Interviewed in Zagreb 10 May 2014
At the beginning of May Zagreb Gallery Greta issued a newsletter carrying the following text: After more than two decades Aldo Ivančić and Dario Seraval are returning to the music scene. Before releasing the new album for the American record label, Metropolis Records, titled So Man Created God, Borghesia presented a series of photographs Dub Photo in cooperation with photographer Andraž Muljavec. The photographs focus on transferring music dubbing into the medium of photography, but are also inspired by the direct adaptation of paintings and icons of this place and time, such as the readymade Dada wheel by Marcel Duchamp. Each topic was explored in four steps: it tried to capture the event which disintegrates the initial image and, consequently, analogously records the repercussions of the movement with a long exposition. Along with Duchamp, the photographs also depict Clint Eastwood, Mao Tse-Tung and Virgin Mary. We interviewed Aldo Ivančić and Dario Seraval on the day the exhibition was installed, only a few hours before the opening. There were a lot of questions, yet, unfortunately, not enough time. Next to Laibach and nsk, Borghesia was said to be the second most successful Slovenian cultural export product.

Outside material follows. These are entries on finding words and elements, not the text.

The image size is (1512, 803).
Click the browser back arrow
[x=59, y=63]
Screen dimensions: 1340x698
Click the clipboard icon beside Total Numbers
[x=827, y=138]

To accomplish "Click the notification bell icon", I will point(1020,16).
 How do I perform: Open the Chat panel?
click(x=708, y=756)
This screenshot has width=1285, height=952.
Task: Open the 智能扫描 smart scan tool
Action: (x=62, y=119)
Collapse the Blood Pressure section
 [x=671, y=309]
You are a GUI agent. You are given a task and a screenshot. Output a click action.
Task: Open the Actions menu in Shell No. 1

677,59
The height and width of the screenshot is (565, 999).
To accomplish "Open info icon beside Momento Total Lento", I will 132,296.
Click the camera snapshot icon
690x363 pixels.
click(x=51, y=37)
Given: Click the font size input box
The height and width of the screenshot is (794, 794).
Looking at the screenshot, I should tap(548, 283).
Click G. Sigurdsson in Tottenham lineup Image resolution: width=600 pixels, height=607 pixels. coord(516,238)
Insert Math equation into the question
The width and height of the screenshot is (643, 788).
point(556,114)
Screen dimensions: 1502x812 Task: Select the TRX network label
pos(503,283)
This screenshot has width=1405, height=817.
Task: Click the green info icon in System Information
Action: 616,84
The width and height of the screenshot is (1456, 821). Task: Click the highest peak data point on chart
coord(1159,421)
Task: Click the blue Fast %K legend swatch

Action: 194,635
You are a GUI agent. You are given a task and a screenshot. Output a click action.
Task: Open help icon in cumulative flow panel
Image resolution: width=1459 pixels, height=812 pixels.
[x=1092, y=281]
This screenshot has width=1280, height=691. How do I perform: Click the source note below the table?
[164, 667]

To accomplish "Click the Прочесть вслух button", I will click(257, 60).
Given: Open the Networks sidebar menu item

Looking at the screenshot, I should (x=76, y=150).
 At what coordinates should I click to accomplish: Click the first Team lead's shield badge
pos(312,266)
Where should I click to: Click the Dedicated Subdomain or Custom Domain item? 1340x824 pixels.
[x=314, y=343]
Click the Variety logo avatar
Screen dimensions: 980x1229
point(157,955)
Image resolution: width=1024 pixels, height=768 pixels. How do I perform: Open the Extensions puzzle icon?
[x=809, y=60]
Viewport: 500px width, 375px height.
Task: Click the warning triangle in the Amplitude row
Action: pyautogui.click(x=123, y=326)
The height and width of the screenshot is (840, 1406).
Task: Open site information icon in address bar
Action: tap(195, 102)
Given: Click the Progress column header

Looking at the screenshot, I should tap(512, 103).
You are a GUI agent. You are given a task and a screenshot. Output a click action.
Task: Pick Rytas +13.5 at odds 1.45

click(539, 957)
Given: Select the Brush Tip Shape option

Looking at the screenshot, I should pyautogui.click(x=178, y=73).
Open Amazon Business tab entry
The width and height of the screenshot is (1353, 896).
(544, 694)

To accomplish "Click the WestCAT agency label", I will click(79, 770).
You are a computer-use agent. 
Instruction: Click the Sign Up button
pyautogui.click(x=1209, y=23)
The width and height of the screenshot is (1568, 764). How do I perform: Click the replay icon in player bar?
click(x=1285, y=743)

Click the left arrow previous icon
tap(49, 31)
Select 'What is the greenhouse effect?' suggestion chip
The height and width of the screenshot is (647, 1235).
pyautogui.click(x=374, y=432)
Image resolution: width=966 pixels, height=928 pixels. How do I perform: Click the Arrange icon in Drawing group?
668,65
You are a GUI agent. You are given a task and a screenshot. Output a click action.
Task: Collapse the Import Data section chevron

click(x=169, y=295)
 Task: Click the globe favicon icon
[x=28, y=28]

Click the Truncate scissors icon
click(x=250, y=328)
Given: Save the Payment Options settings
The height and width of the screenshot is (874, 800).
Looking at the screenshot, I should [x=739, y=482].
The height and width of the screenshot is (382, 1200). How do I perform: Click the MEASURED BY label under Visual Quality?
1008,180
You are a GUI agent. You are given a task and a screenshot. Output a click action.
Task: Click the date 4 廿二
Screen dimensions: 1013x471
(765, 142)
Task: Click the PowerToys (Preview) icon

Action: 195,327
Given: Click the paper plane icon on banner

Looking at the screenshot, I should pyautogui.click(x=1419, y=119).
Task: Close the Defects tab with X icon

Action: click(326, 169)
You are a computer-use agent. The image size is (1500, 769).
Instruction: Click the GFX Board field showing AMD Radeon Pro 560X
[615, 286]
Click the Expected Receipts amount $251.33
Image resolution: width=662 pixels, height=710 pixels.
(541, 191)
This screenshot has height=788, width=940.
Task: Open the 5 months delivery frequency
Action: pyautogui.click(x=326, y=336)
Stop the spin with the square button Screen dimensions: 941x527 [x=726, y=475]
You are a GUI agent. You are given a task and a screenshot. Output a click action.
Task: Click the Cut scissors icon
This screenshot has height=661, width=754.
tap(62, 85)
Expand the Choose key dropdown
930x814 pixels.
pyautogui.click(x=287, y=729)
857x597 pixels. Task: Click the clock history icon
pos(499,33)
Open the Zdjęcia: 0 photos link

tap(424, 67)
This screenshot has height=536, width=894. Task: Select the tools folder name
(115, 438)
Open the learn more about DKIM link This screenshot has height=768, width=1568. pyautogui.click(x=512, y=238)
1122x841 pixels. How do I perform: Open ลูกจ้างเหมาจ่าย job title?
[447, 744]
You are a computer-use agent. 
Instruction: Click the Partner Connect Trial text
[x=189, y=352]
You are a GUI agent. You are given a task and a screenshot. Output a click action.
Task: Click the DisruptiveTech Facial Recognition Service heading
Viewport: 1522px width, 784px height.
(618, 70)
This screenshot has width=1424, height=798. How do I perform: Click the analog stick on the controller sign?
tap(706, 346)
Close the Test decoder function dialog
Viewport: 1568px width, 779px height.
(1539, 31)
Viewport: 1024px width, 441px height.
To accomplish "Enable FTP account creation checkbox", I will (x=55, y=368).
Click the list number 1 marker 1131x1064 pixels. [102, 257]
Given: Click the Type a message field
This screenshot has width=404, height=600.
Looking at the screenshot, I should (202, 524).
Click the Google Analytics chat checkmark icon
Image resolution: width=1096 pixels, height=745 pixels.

ORIS: You have not been active for twenty years in this setup. Why did you decide to come back now, and how did you make this decision? You have been preparing the new album for a long time.
Aldo Ivančić: I think it was all rather spontaneous. A part of the exhibition on alternative movement in the 1980s at the International Centre of Graphic Arts (mglc) in Ljubljana was, naturally, dedicated to Borghesia. We met there after twenty years. We started talking about releasing the compilation of selected works, and started working again soon after. The compilation 20th Century – Selected Works came out in 2009.
Dario Seraval: We had something to say, and we decided to say it.